Le parc national d’Ichkeul, réserve naturelle tunisienne, voit toujours son écosystème menacé, dix ans après son déclassement de la liste du patrimoine naturel menacé de l’UNESCO. Eclairage.
Selon un rapport de l’ONG WWF rendu public le 6 avril dernier, le parc naturel d’Ichkeul en Tunisie figure parmi la liste des 114 sites naturels inscrits au Patrimoine mondial « menacés par des activités industrielles néfastes ». L’objectif de cette publication était de mettre en garde le public, mais surtout les autorités compétentes sur le fait que plus de la moitié des sites classés par l’UNESCO pour leur biodiversité (au nombre de 229 au total) sont encore confrontés aujourd’hui à des menaces réelles, conséquences directes de l’activité humaine.
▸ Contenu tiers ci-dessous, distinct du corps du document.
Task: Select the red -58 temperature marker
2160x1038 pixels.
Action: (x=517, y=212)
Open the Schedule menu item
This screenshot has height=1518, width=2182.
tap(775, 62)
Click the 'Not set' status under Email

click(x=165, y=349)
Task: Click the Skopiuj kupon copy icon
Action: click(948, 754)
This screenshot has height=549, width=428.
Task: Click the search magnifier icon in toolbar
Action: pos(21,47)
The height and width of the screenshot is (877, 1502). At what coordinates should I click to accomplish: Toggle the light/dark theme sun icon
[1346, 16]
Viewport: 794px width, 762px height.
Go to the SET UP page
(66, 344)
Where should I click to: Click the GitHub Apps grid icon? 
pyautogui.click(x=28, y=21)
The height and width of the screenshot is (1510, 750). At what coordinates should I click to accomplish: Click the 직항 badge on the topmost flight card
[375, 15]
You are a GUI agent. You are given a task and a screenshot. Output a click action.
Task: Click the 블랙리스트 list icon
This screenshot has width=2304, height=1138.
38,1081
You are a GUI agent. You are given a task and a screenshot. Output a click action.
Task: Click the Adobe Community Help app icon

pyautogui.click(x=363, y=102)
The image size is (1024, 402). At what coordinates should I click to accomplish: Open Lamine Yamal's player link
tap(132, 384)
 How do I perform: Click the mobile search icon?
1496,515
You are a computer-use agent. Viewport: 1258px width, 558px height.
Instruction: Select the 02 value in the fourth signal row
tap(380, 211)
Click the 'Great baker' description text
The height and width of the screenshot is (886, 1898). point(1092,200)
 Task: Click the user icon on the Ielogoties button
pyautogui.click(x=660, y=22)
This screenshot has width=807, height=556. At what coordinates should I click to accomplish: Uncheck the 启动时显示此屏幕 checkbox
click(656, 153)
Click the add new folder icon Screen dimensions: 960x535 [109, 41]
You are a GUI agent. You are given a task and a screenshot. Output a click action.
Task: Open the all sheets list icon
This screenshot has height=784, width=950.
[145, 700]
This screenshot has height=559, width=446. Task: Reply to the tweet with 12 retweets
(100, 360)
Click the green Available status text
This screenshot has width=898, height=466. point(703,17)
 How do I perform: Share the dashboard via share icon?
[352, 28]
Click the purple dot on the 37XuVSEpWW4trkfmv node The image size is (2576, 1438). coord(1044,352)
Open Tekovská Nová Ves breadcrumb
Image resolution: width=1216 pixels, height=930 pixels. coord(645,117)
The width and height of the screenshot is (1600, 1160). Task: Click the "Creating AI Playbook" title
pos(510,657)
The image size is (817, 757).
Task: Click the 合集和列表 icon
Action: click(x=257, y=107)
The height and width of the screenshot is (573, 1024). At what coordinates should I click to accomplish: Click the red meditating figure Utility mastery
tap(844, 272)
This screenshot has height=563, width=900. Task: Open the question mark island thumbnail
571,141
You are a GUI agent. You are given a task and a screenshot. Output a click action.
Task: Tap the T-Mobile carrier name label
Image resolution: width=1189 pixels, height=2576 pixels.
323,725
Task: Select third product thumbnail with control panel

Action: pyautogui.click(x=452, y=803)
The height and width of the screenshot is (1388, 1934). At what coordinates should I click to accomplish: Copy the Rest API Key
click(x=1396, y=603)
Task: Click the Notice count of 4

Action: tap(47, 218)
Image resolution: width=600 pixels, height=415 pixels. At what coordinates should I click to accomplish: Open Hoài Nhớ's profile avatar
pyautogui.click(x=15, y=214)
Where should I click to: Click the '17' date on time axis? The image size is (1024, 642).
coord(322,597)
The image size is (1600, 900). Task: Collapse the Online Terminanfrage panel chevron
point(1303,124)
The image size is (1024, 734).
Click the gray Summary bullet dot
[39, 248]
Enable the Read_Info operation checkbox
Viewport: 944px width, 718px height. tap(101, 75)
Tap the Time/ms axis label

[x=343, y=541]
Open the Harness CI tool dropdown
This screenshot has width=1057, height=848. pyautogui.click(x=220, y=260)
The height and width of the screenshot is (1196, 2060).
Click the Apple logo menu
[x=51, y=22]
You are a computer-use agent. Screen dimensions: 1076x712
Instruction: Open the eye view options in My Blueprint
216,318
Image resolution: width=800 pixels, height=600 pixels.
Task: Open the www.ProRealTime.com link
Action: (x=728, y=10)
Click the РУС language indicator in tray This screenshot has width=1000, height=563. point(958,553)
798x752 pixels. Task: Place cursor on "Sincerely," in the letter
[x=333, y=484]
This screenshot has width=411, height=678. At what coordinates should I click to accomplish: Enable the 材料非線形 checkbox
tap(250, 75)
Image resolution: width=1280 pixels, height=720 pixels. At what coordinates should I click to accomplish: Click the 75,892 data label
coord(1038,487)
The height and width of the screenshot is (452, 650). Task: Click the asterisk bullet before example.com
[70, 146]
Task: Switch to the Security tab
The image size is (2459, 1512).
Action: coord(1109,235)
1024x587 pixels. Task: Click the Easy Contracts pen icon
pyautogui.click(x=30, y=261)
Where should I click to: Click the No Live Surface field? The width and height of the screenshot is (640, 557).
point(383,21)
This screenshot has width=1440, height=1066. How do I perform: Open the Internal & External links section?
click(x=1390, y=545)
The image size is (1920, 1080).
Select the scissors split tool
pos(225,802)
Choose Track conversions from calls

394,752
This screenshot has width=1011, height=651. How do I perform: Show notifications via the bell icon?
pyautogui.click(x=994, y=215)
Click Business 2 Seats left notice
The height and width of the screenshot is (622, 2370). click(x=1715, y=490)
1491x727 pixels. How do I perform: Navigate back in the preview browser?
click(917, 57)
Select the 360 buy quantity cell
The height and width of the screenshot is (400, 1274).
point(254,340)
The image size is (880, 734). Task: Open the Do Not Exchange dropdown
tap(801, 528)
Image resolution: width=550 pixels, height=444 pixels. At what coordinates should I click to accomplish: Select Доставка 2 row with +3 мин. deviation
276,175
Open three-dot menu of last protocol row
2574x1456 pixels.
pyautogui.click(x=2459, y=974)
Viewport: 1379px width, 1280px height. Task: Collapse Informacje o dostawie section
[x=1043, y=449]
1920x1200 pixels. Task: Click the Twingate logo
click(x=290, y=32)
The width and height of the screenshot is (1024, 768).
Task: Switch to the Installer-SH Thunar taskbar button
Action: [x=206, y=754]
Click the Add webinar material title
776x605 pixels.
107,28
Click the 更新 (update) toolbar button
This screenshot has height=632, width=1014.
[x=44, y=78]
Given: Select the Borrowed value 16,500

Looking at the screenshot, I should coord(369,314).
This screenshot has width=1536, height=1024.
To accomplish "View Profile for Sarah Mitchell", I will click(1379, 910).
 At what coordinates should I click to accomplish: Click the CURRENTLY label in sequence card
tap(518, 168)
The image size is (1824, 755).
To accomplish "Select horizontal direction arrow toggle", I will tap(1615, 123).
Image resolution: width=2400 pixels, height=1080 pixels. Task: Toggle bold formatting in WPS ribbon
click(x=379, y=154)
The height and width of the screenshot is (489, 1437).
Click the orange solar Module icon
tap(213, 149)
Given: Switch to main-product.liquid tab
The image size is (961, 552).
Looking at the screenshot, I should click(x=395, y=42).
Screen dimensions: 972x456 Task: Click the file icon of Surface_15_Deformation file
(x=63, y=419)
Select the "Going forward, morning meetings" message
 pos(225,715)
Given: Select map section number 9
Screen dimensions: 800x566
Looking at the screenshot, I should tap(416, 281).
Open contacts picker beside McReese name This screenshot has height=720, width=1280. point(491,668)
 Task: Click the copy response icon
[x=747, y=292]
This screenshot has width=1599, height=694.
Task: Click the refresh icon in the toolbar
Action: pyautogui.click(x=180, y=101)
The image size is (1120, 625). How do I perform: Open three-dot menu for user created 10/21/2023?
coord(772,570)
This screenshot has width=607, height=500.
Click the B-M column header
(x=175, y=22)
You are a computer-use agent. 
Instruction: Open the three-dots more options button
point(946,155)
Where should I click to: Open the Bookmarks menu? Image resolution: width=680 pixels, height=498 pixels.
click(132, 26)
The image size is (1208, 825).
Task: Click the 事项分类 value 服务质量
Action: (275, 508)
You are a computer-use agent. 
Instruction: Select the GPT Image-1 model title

Les premiers visés sont les gouvernements ainsi que les industriels pour Marco Lambertini, directeur général du WWF International. Pour lui, « il est temps que les gouvernements tiennent leurs engagements concernant la préservation de la valeur universelle exceptionnelle […] des sites naturels », et il rappelle que « les entreprises ont aussi un rôle clé à jouer dans la conservation des sites ». Ces mises en gardes sont d’autant plus importantes qu’à l’heure actuelle, il n’existe pas de plus grande protection que d’être classé au Patrimoine mondial de l’UNESCO pour les sites naturels. S’il existe une liste du patrimoine mondial en péril faite par la même institution, cela ne semble pas suffire à protéger les sites les plus exposés aux dangers de la pollution liée aux activités de l’homme. De plus, certains exemples, comme celui du parc naturel d’Ichkeul, permettent de mettre en avant un hiatus évident existant entre la liste du patrimoine menacé réalisé par l’UNESCO et celle du WWF. En effet, certains lieux naturels d’exception qui ont suscité l’inquiétude de l’UNESCO par le passé seraient officiellement sauvés aujourd’hui, alors que le WWF estime qu’il faut continuer d’être préoccupé par leur sort.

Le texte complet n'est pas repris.